### Data in this exercise:
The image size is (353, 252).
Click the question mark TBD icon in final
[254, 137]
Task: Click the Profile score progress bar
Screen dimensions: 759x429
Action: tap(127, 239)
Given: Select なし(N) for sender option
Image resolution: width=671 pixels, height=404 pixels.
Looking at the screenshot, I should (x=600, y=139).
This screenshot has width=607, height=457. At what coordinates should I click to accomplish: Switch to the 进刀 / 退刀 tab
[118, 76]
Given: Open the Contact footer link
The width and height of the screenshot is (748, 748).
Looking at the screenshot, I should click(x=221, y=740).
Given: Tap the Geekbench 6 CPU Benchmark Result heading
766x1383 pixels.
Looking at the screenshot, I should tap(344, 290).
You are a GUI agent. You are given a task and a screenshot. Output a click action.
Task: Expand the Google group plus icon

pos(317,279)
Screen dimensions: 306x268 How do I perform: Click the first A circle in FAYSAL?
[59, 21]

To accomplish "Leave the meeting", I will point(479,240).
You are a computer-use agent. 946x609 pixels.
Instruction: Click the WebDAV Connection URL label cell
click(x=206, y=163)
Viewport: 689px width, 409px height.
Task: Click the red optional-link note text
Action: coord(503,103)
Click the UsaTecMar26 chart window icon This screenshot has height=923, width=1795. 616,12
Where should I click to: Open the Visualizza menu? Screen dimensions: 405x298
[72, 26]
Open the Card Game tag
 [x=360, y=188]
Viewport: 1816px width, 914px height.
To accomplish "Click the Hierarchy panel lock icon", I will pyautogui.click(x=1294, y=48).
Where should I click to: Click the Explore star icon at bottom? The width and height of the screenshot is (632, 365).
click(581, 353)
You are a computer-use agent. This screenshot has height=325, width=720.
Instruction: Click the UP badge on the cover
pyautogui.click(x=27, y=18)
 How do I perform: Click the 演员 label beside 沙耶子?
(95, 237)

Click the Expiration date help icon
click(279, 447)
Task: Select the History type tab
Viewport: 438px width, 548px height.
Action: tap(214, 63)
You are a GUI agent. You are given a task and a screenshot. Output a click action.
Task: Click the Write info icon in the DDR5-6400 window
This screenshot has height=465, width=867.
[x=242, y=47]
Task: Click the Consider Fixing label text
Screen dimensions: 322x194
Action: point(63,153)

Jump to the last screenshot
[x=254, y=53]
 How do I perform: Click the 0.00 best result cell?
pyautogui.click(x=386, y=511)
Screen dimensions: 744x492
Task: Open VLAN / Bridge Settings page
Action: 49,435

### Your goal:
Pull out each line of the records holding the string "agent".

### Your solution:
You are a GUI agent. You are given a task and a screenshot. Output a click action.
You are a computer-use agent. 946x609 pixels.
You are a computer-use agent. This screenshot has height=325, width=720.
You are a GUI agent. You are given a task and a screenshot. Output a click action.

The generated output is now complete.